The Effects of Nickel Underlayer and Solder Dipping as Tin Whisker Mitigations in Tin Surface Finishes

Abstract:

Driven by environmental concerns and the enforcement of Restriction of Hazardous Substances Directive (RoHS) to ban the use of lead in electronics, the global electronics industry has migrated toward lead-free electronics. However, the adoption of lead-free tin (Sn) surface finish is known to form whiskers. These whiskers grow spontaneously from the Sn finish layer as a stress-relief over time causing device failures. In the present research, whisker growth is investigated via immersion Sn finishes on Cu substrate.

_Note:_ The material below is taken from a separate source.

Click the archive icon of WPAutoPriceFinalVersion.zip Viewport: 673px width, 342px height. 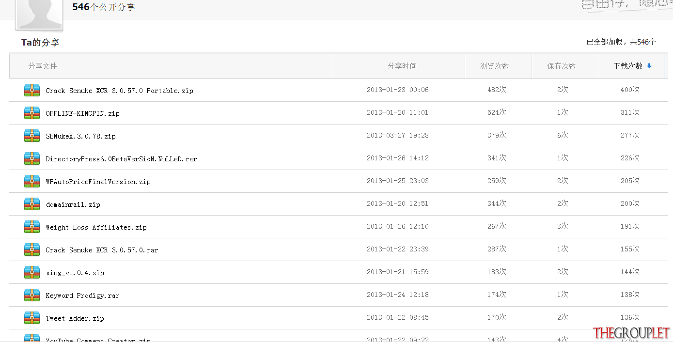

The effects of Sn layer thickness, addition of Ni under-layer and solder dipping on whisker growth are investigated by storing the samples under ambient temperature for up to 24 weeks. The effects of external stresses were also studied using bending test. The results showed that whisker length on immersion Sn increases with time for all the samples either with or without Ni under-layer. Thicker Sn coating showed more whisker growth compared with thinner Sn coating. The longest whisker length of 23μm was observed for Sn coating with 2μm thickness. The addition of Ni as under-layer was found to be more effective in mitigating the whisker growth by extending the incubation time for whisker formation. Compared to immersion Sn, solder dipping in pure Sn showed no whisker growth. However, alloying Sn with 0.4%wtCu resulted in whisker growth indicating the role of Cu in promoting whiskers formation.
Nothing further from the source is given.